Thomas Edison, The Animal Torturer

The Ultimate Inventor: 10 Things You Didn't Know About Thomas Alva Edison –  Daily Amazing Things

In 1884, Nikola Tesla moved to New York City to meet Edison, who was famous for his low-voltage, direct-current electricity. Tesla believed the higher-voltage alternating current electricity was superior and suggested creating an AC-powered motor, but Edison claimed it was too dangerous. Instead, Edison promised the recent immigrant $50,000 (over $1 million today) if he could improve upon his DC generators, or “dynamos.”

After toiling for several months and making significant advances, he returned for his reward, only for Edison to say, “When you become a full-fledged American, you will appreciate an American joke.” Tesla quit—but the bullying didn’t stop there.

George Westinghouse had purchased Tesla’s patents and became the pioneering force behind AC power and its widespread implementation. Edison, who was ideologically and financially invested in his own DC power, began a publicity campaign against AC power. The campaign was ruthless; he wanted to prove that the high voltage of AC power was too dangerous for public use, so he and his cohorts began publicly electrocuting animals—stray dogs and cats, cattle and horses, and even, notoriously, “Topsy” the elephant.

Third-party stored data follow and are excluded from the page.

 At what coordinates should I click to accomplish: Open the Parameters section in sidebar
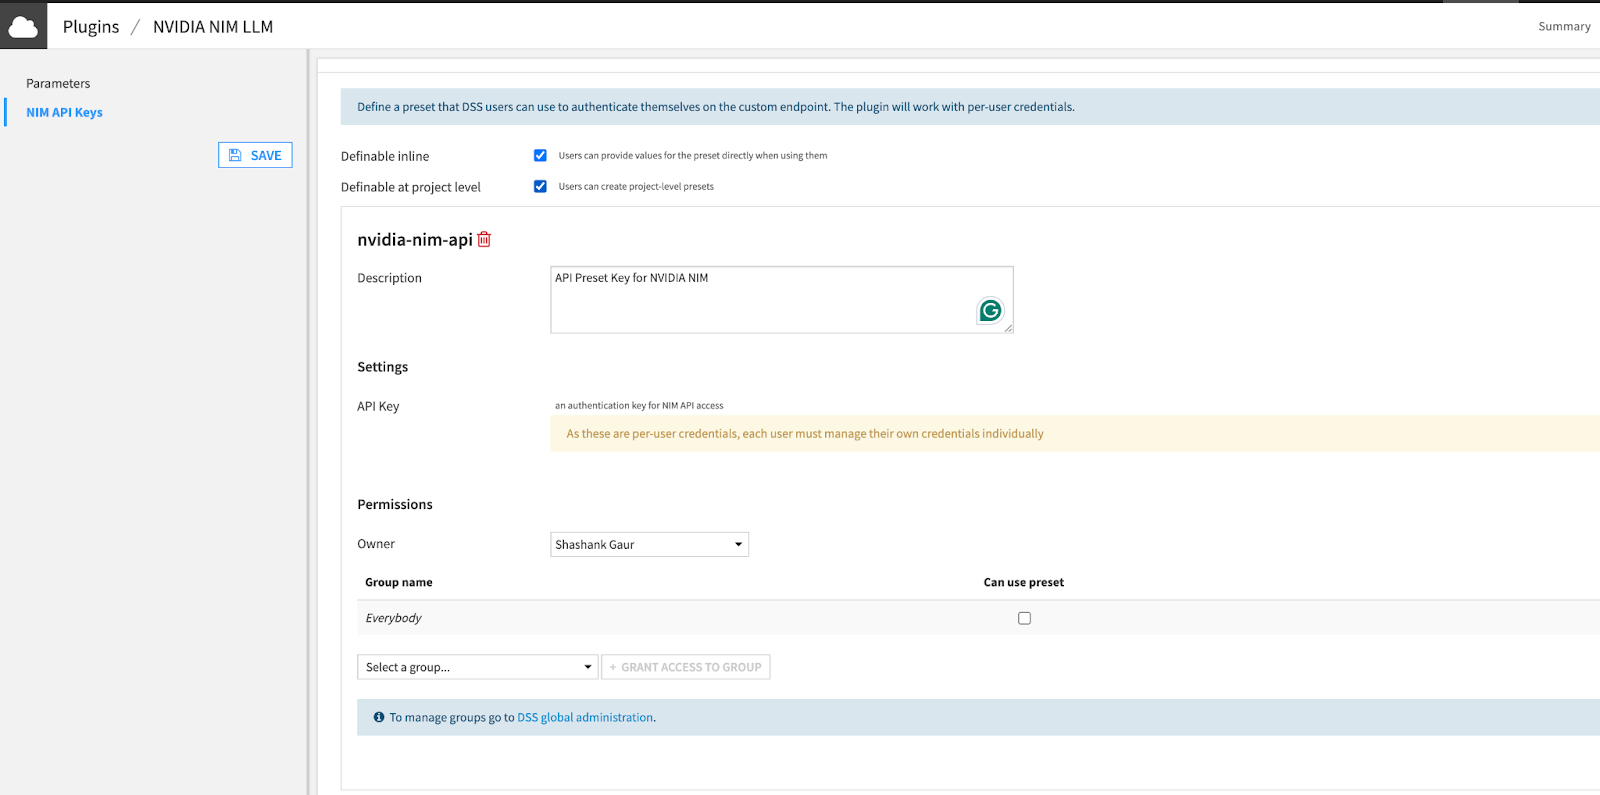point(58,83)
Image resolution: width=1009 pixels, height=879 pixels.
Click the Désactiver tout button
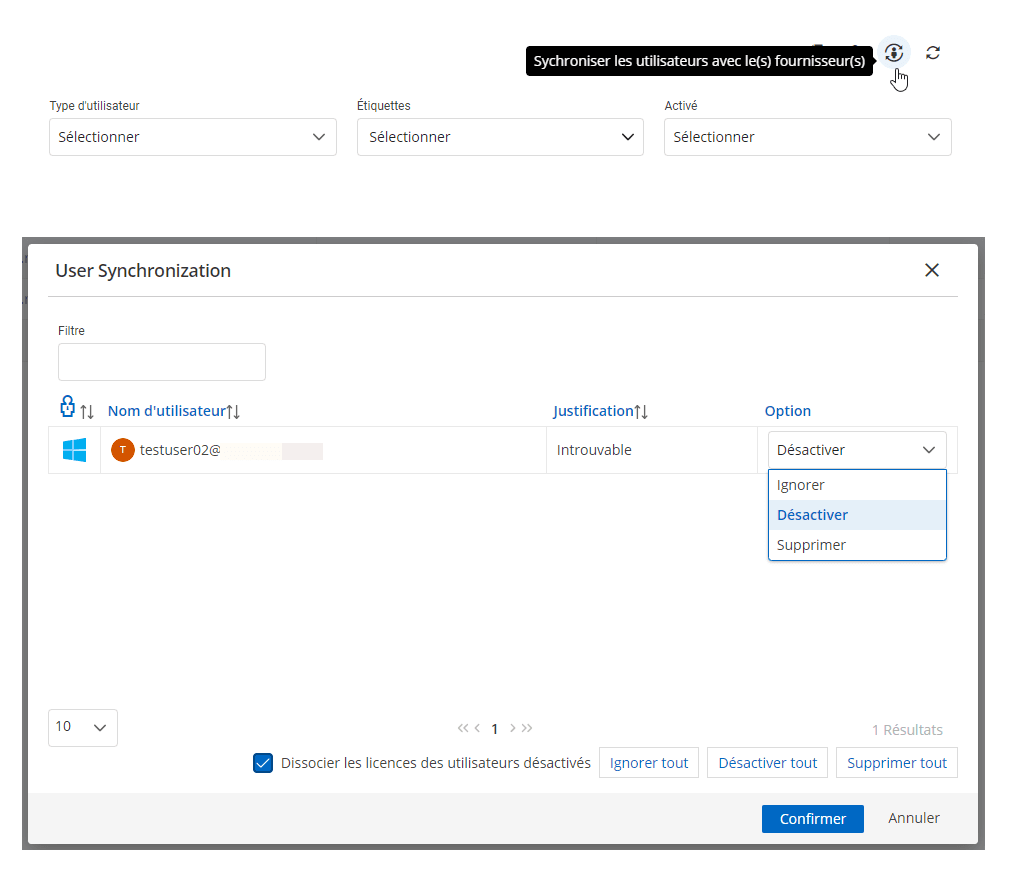pos(767,763)
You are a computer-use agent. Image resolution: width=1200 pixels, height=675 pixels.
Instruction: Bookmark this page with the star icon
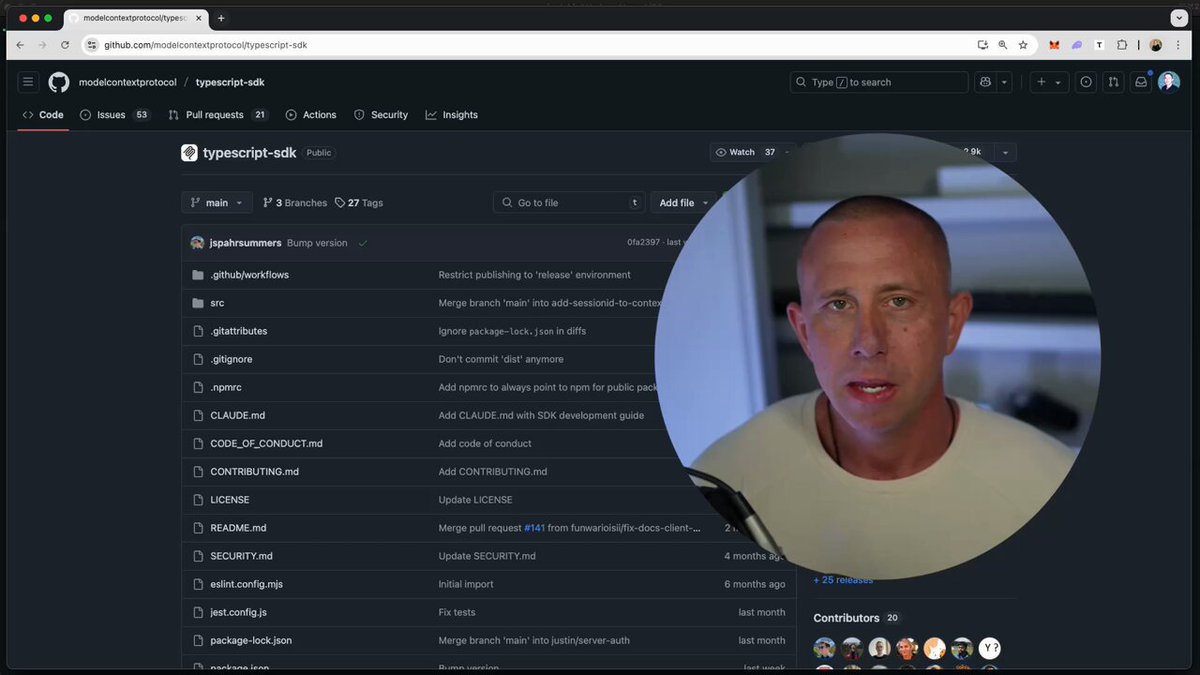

The story gets worse. Edison was asked whether electrocution was a humane method of execution. In reply, he claimed that with Westinghouse’s AC power, it was indeed a humane and reliable execution. Westinghouse of course tried to prevent such an association, but Harold Brown, one of Edison’s employees, was hired by the state of New York to build the first electric chair. Obviously, he used AC power.

The execution—the first use of the electric chair—took place on August 6, 1890. AC power proved neither reliable nor humane. The first, 17-second-long charge failed to kill the man, an alleged axe murderer; after waiting for the generator to recharge and amping up the voltage, the next charge at last brought an end to the horrible, 8-minute long ordeal. Westinghouse, disgusted, reportedly said, “They would have done better with an axe.”

Despite all that, AC won out in the battle of currents. Its higher voltage meant it could travel much greater distances, which made it easier and cheaper for widespread use, and could be made safer for households with an alternator. Edison’s extensive and cruel efforts to defeat his opponents and prove his own invention’s superiority were in vain, and near the end of his life he finally owned up to that fact.